__What to produce__.
Beginning with the first line below, please restate each line exactly, down to and including the line containing "国内实盘配资 (539, 18)".

=====

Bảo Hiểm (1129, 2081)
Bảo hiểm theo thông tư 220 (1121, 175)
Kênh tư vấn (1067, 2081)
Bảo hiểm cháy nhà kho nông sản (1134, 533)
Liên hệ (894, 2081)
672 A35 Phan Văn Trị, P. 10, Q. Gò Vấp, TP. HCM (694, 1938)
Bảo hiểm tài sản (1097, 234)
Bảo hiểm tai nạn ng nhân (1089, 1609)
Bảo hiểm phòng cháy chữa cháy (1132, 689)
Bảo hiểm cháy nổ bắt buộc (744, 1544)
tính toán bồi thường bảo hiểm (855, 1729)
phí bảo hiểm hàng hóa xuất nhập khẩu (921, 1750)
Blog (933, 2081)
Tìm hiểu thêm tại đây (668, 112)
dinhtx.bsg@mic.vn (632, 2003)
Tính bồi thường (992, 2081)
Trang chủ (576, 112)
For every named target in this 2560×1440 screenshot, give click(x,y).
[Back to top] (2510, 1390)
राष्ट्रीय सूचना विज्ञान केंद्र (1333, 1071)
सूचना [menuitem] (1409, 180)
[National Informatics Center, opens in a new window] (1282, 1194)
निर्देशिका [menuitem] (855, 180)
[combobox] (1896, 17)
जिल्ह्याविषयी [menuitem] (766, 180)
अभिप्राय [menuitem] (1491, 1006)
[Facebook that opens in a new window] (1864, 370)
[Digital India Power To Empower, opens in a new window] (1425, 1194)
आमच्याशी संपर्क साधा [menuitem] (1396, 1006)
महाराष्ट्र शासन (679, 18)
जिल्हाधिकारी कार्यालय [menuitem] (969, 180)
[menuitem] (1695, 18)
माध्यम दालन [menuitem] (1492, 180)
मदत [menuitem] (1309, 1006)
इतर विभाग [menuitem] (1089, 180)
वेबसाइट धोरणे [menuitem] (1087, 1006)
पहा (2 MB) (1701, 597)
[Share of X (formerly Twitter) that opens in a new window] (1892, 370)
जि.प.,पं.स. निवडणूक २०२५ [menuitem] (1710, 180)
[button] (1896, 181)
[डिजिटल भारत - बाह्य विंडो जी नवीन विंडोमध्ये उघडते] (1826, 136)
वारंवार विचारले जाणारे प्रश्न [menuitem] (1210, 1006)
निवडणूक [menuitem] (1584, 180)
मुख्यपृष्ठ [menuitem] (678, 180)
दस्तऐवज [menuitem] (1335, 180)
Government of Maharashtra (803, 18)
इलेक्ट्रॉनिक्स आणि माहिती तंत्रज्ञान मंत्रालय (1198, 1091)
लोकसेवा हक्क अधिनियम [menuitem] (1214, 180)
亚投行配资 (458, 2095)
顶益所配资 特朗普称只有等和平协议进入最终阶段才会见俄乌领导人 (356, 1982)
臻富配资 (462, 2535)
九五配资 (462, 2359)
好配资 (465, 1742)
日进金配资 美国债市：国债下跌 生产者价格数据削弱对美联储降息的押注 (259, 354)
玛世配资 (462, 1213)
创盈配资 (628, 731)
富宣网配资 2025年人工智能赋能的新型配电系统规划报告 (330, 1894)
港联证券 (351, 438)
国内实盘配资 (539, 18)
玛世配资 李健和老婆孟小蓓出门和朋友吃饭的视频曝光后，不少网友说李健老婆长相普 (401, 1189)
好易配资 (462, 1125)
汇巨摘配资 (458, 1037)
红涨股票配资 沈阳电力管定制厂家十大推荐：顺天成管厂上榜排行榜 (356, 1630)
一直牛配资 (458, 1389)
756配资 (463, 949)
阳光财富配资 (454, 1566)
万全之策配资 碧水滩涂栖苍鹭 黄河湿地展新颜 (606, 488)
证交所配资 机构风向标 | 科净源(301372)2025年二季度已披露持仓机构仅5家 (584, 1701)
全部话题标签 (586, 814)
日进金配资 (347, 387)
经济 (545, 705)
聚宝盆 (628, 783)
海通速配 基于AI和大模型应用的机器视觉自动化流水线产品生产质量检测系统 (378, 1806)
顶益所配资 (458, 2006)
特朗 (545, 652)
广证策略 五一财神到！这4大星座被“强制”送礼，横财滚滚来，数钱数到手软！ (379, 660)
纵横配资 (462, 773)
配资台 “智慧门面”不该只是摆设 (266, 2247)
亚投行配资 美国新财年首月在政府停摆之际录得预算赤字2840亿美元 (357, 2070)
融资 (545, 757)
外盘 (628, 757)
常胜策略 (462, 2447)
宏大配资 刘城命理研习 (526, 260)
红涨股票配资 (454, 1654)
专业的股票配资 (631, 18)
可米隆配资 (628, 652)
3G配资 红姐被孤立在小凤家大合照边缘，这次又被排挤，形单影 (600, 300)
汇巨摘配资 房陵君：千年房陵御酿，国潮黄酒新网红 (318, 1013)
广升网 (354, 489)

=====

__Response to this exercise__.
Bảo Hiểm (1129, 2081)
Bảo hiểm theo thông tư 220 (1121, 175)
Kênh tư vấn (1067, 2081)
Bảo hiểm cháy nhà kho nông sản (1134, 533)
Liên hệ (894, 2081)
672 A35 Phan Văn Trị, P. 10, Q. Gò Vấp, TP. HCM (694, 1938)
Bảo hiểm tài sản (1097, 234)
Bảo hiểm tai nạn ng nhân (1089, 1609)
Bảo hiểm phòng cháy chữa cháy (1132, 689)
Bảo hiểm cháy nổ bắt buộc (744, 1544)
tính toán bồi thường bảo hiểm (855, 1729)
phí bảo hiểm hàng hóa xuất nhập khẩu (921, 1750)
Blog (933, 2081)
Tìm hiểu thêm tại đây (668, 112)
dinhtx.bsg@mic.vn (632, 2003)
Tính bồi thường (992, 2081)
Trang chủ (576, 112)
For every named target in this 2560×1440 screenshot, give click(x,y).
[Back to top] (2510, 1390)
राष्ट्रीय सूचना विज्ञान केंद्र (1333, 1071)
सूचना [menuitem] (1409, 180)
[National Informatics Center, opens in a new window] (1282, 1194)
निर्देशिका [menuitem] (855, 180)
[combobox] (1896, 17)
जिल्ह्याविषयी [menuitem] (766, 180)
अभिप्राय [menuitem] (1491, 1006)
[Facebook that opens in a new window] (1864, 370)
[Digital India Power To Empower, opens in a new window] (1425, 1194)
आमच्याशी संपर्क साधा [menuitem] (1396, 1006)
महाराष्ट्र शासन (679, 18)
जिल्हाधिकारी कार्यालय [menuitem] (969, 180)
[menuitem] (1695, 18)
माध्यम दालन [menuitem] (1492, 180)
मदत [menuitem] (1309, 1006)
इतर विभाग [menuitem] (1089, 180)
वेबसाइट धोरणे [menuitem] (1087, 1006)
पहा (2 MB) (1701, 597)
[Share of X (formerly Twitter) that opens in a new window] (1892, 370)
जि.प.,पं.स. निवडणूक २०२५ [menuitem] (1710, 180)
[button] (1896, 181)
[डिजिटल भारत - बाह्य विंडो जी नवीन विंडोमध्ये उघडते] (1826, 136)
वारंवार विचारले जाणारे प्रश्न [menuitem] (1210, 1006)
निवडणूक [menuitem] (1584, 180)
मुख्यपृष्ठ [menuitem] (678, 180)
दस्तऐवज [menuitem] (1335, 180)
Government of Maharashtra (803, 18)
इलेक्ट्रॉनिक्स आणि माहिती तंत्रज्ञान मंत्रालय (1198, 1091)
लोकसेवा हक्क अधिनियम [menuitem] (1214, 180)
亚投行配资 (458, 2095)
顶益所配资 特朗普称只有等和平协议进入最终阶段才会见俄乌领导人 (356, 1982)
臻富配资 (462, 2535)
九五配资 (462, 2359)
好配资 (465, 1742)
日进金配资 美国债市：国债下跌 生产者价格数据削弱对美联储降息的押注 (259, 354)
玛世配资 (462, 1213)
创盈配资 (628, 731)
富宣网配资 2025年人工智能赋能的新型配电系统规划报告 (330, 1894)
港联证券 (351, 438)
国内实盘配资 (539, 18)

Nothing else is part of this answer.